Sobre a segunda questão, surge a oportunidade de transformar a escola em um espaço propício aos
estudantes para o desenvolvimento de uma capacidade crítica diante da sociedade inundada de
informações que vivemos atualmente, que também permitiria ao professor retomar o seu lugar de
autoridade, que, em vez de imposta como única fonte do conhecimento, seria reconstruída no papel
de auxiliar no caminho da descoberta e da avaliação do aprendizado. Neste caminho existe uma
enorme quantidade de propostas para permitir que a escola deixe de ser um lugar de passividade na
transmissão de conhecimento, para um lugar de iniciativa e descoberta, atraente aos jovens e
eficiente para o desenvolvimento de suas habilidades. A pedagogia de projetos, proposta pela Escola
da Ponte, é um bom exemplo de como desenvolver a autonomia dos estudantes, mantendo a
qualidade do ensino dos conteúdos ao longo de processos mais interessantes e produtivos de
Educação. Resulta que se desenvolvem estudantes mais capazes de conhecer, mais ricos em
conhecimentos, e mais preparados para utilizar o quê conhecem. Em um mundo em crise, estas são
habilidades fundamentais para que se possam encontrar soluções para os problemas.

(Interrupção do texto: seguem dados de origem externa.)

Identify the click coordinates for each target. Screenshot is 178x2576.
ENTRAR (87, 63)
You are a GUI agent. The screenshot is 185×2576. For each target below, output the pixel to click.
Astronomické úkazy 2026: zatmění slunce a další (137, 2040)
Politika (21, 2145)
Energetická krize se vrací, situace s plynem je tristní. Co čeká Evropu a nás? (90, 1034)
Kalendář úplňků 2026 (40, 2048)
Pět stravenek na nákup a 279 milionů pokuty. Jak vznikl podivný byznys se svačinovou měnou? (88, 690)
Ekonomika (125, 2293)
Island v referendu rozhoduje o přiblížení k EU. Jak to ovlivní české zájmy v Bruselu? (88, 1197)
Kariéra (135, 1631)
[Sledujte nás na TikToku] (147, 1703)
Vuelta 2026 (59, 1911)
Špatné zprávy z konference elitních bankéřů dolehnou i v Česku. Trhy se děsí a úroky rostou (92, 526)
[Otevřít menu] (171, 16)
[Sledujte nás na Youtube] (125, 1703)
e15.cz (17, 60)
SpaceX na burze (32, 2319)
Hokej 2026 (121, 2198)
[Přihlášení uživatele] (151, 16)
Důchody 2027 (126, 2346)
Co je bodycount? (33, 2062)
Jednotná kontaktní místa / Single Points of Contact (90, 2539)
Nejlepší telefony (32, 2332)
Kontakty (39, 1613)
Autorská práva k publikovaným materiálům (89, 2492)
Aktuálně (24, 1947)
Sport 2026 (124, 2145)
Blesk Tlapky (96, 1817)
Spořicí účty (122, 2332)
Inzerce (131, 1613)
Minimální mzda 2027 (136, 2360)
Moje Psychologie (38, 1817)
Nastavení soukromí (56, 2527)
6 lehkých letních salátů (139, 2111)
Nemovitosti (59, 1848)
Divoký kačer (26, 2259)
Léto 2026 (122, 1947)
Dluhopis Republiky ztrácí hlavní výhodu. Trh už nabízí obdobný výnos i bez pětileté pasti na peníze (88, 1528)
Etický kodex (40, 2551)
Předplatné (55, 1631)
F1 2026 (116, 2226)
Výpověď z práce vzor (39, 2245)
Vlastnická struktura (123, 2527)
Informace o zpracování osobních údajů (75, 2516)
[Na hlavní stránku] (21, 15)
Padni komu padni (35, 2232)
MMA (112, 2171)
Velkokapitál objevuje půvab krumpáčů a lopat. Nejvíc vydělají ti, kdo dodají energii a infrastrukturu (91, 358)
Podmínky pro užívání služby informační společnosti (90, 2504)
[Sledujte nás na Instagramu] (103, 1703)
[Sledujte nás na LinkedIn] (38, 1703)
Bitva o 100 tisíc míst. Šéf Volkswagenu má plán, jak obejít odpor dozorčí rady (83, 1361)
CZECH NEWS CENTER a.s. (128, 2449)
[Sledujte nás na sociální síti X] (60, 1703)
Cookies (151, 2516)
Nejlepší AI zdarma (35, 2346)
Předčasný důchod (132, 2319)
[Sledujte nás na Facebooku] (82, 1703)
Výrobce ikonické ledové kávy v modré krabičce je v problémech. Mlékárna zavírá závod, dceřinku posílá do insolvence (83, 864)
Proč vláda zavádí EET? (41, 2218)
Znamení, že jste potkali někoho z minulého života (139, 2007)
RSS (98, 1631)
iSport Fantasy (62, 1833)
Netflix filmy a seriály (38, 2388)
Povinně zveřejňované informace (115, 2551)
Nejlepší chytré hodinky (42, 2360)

Por fim, vale lembrar o livro de Hillary Clinton, cujo título faz alusão a um provérbio clássico: “É
preciso uma aldeia para educar uma criança”. No seu livro, “É preciso uma aldeia: e outras lições
que as crianças nos ensinam.”, a ex-primeira dama, e futura candidata à presidência dos EUA, relata
diversos ensinamentos que se podem depreender da educação das crianças e, principalmente, das
próprias crianças durante o processo educacional. Se o Brasil pretende ser a Pátria Educadora, como
promete o dístico do governo para este mandato, precisa estar atento às mudanças necessárias (e
urgentes) no cenário da Educação, e ao mesmo tempo ser sensível às novas propostas que pautam a
Educação na atualidade.
Sendo verdade que é preciso uma aldeia para educar uma criança, vale o contrário, que uma criança
por si educa uma aldeia. Isso significa pensar que educar nossas gerações vindouras não é apenas um
investimento no futuro, mas também um investimento para recuperarmos as gerações existentes de
diversos problemas que parecem insolúveis.